American Passage_ The History of Ellis I - Vincent J. Cannato [136]
A leading academic, Ross was also a Progressive, yet so many of his observations seemed rooted more in prejudice than in social science. To Ross, Jews were small, weak, and “exceedingly sensitive to pain.” Slavs were “immune to certain kinds of dirt,” while Mediterranean types were skilled at “nimble lying.”
Ross predicted that these new immigrants would cause “a mysterious slackening in social progress” and an overall decline in national intelligence. All of this inferior genetic material floating in the American gene pool would create an increasingly sluggish people, in contrast to the hearty and independent Anglo-Saxon settlers. Crime, drunkenness, sexual immorality, and venereal disease would rise, while “intelligence, self-restraint, refinement, orderliness and efficiency” would decline.
These descriptions placed immigrants on the evolutionary scale far behind the vigorous Anglo-Saxons who settled America. Such stereotypes could take a tragicomic twist, as when a member of the Ellis Island medical staff, Howard Knox, told a meeting of the Eugenics Research Association at Columbia University that a recently deported thirty-nine-year-old Finnish immigrant closely resembled the “missing link” that scientists have searched for to explain the evolutionary gap between apes and humans.
To Knox, this immigrant resembled a man from the early Stone Age, with a low, receding forehead, long, shaggy eyebrows, thick, protruding lips, a massive jaw, long arms, teeth angled outward, and each finger resembling a thumb. The man’s profession—a linesman for the telephone company—seemed to prove Knox’s thesis, “since he may have inherited the characteristics of his ancestors who perhaps often found it necessary to climb to the tree tops to escape some giant animal of their time.” He further explained that while he had never found a man with a tail, he held out hope that he would find such a creature at Ellis Island.

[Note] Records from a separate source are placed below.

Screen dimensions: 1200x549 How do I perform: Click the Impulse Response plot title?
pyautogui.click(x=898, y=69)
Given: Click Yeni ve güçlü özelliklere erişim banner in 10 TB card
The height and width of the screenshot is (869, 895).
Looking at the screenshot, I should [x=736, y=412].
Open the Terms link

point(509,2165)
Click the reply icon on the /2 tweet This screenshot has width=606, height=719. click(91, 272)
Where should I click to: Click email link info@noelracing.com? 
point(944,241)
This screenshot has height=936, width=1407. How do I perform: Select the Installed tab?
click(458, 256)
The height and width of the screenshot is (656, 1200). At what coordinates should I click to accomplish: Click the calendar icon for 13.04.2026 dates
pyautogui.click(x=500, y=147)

Amidst such pressing concerns for the future of American genetic stock, Henry Goddard offered his services to officials at Ellis Island, where he found a willing ally in William Williams. During his second term as commissioner, Williams was even more convinced that too many undesirable immigrants were entering the country. He was concerned that mentally defective immigrants would “start vicious strains which lead to misery and loss in future generations and influence unfavorably the character and lives of hundreds of persons.” Robert DeC. Ward praised Williams for doing “more than anyone else to keep the blood of our race pure.”
Williams complained to his superiors in Washington that under the current law “many families of poor stock are admissible who practically never rise out of a certain narrow border-land between independence and dependence.” As part of his work, he sent an inspector to report on some three dozen Italian and Jewish children in New York City deemed feebleminded by local schools and hospitals. The longer the families had been in America, Williams argued, the worse off they were. These families, he wrote, came from classes that “have been going down hill for some time” due to “bad living conditions, in-breeding, over-breeding, the strain of persecution.”